## LISTED ENTRIES
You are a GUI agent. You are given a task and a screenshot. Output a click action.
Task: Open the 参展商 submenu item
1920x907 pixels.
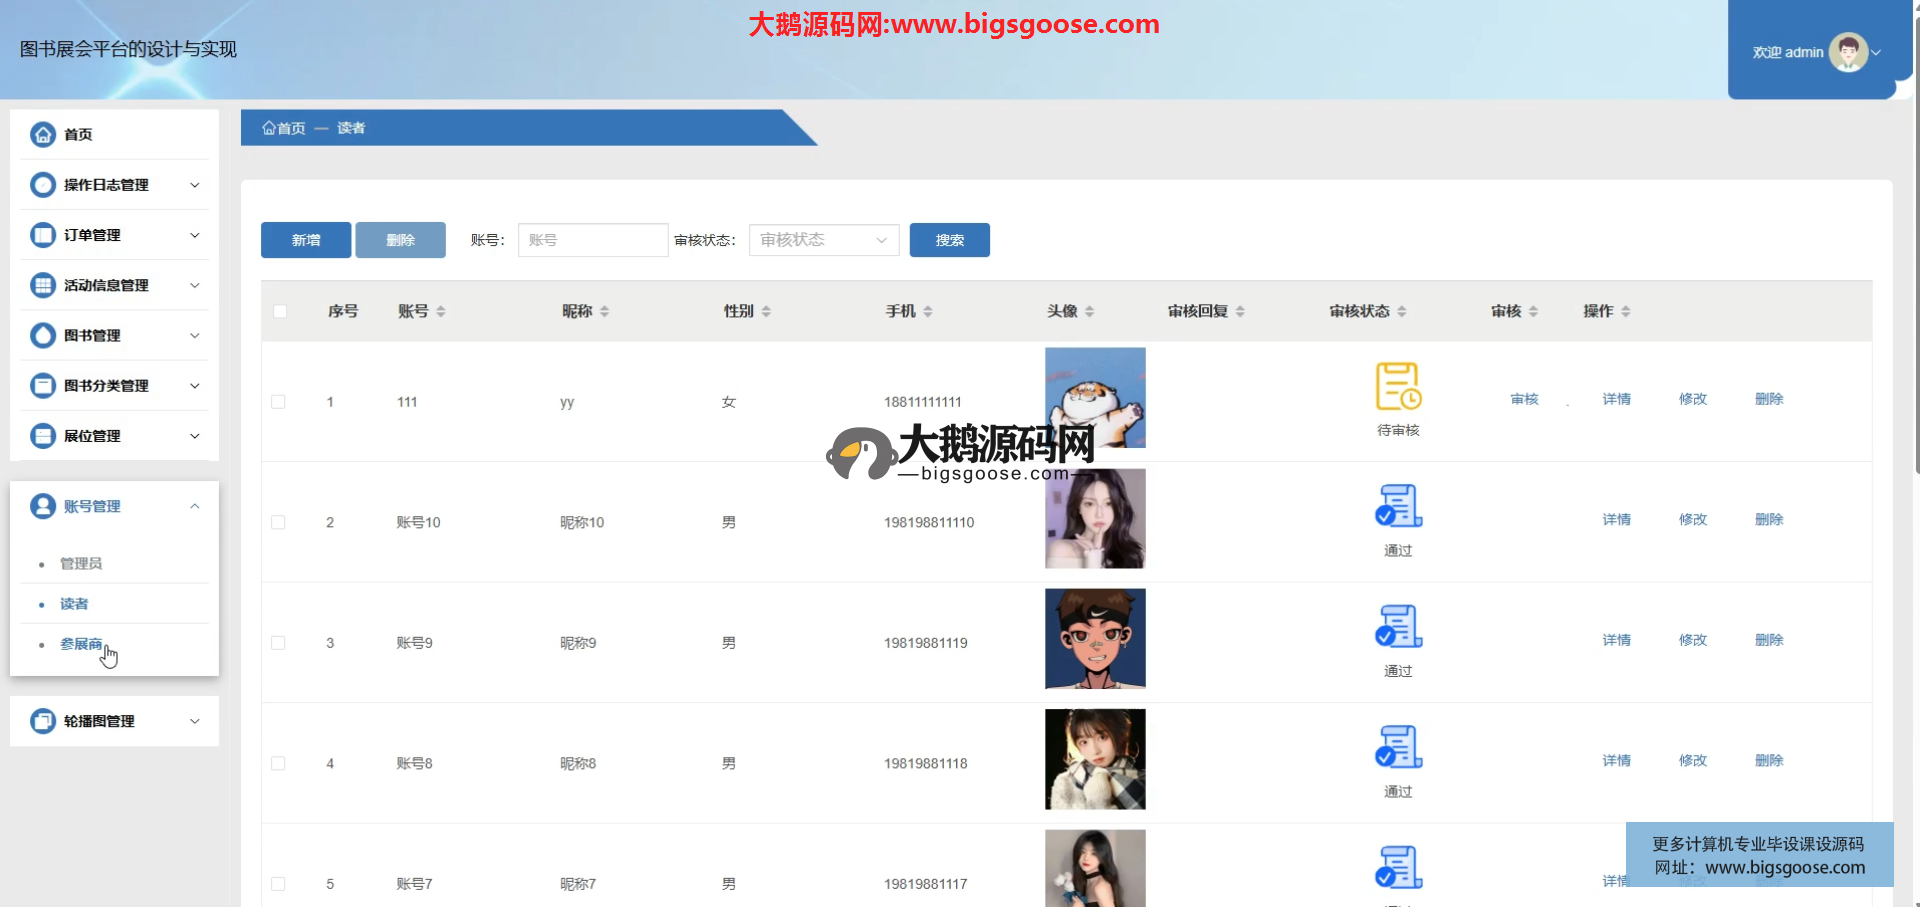coord(81,644)
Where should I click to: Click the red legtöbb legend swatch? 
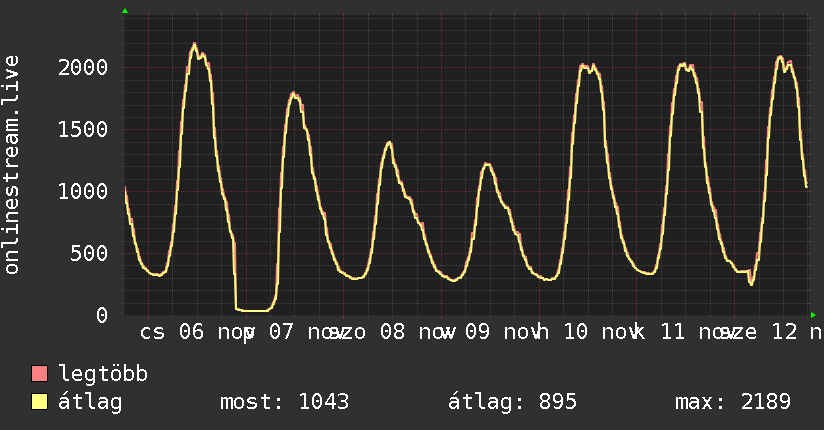click(40, 375)
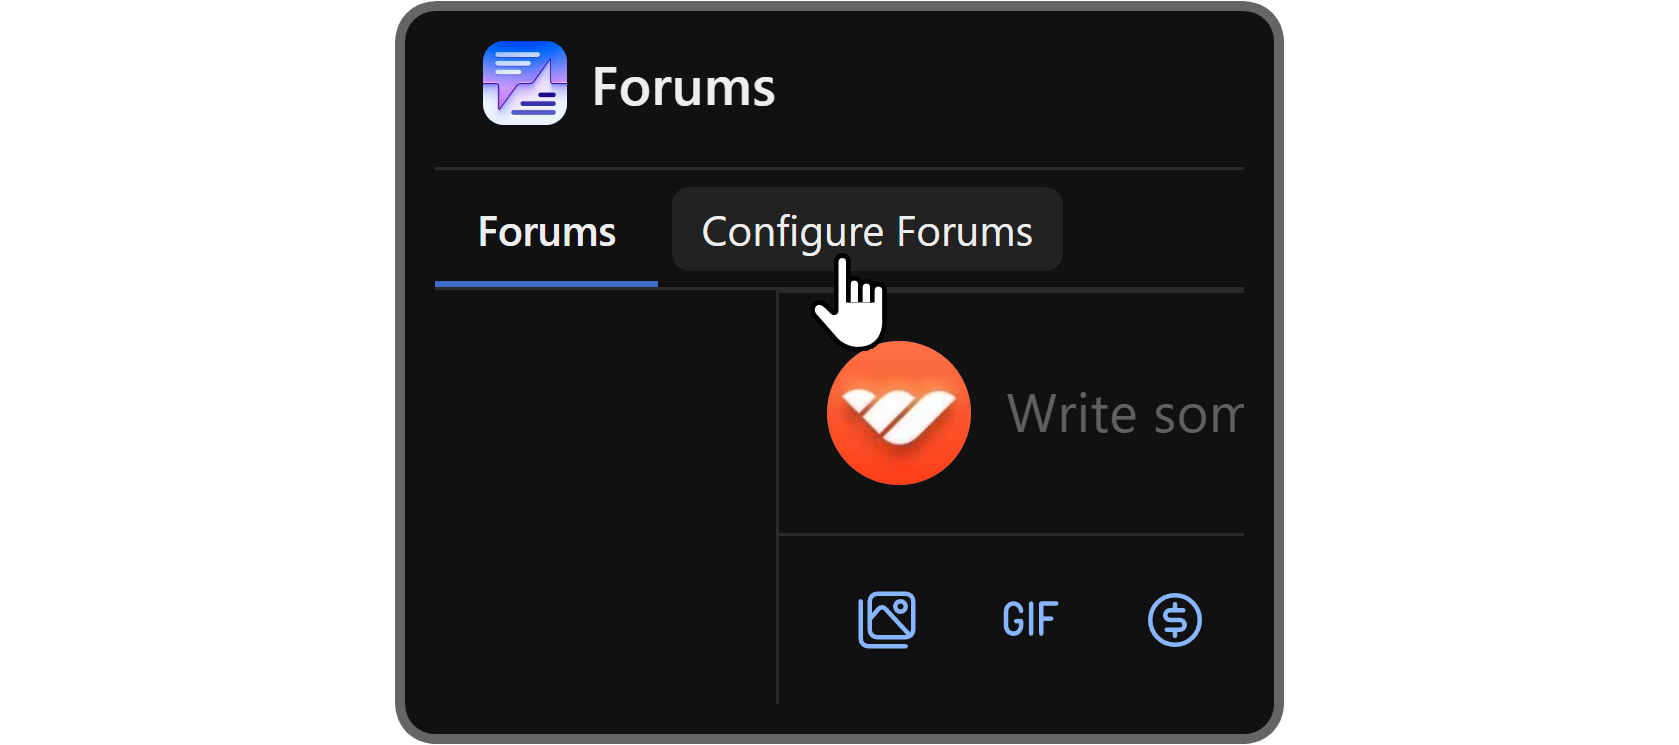Select the Forums tab
The height and width of the screenshot is (745, 1679).
(x=546, y=232)
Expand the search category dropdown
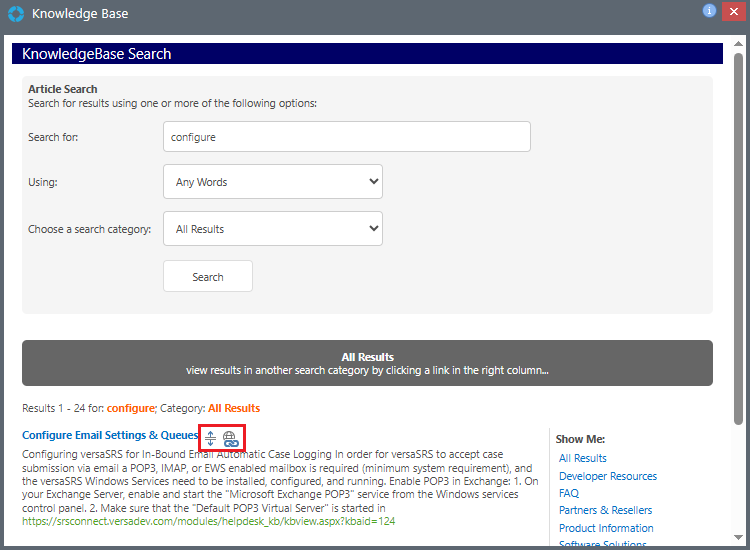 click(272, 229)
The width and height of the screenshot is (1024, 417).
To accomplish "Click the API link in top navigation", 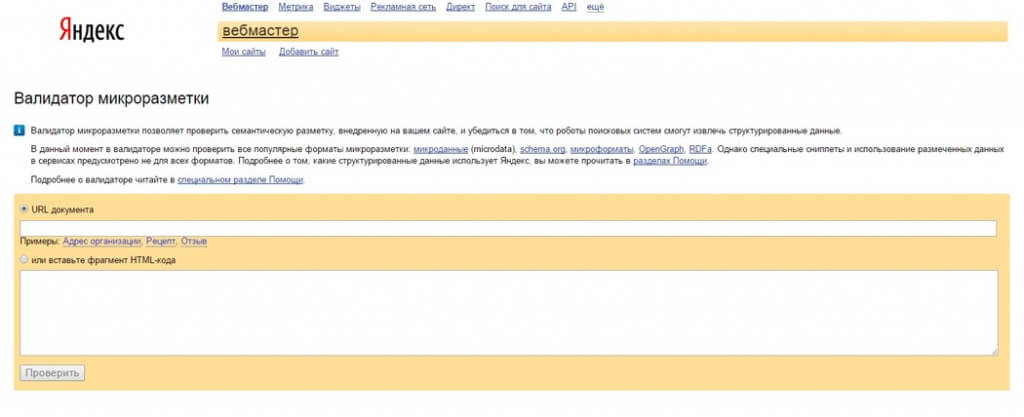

## TASK PROMPT
Print the material precisely as given, dropping any images it holds.

## REPLY TO THE TASK
You are a GUI agent. You are given a task and a screenshot. Output a click action.
Task: Open the 参展商 submenu item
1920x907 pixels.
coord(81,644)
Where should I click to: Click the red legtöbb legend swatch? 
click(40, 375)
Select the Forums tab
The height and width of the screenshot is (745, 1679).
(x=546, y=232)
Expand the search category dropdown
 click(272, 229)
The width and height of the screenshot is (1024, 417).
To accomplish "Click the API link in top navigation", 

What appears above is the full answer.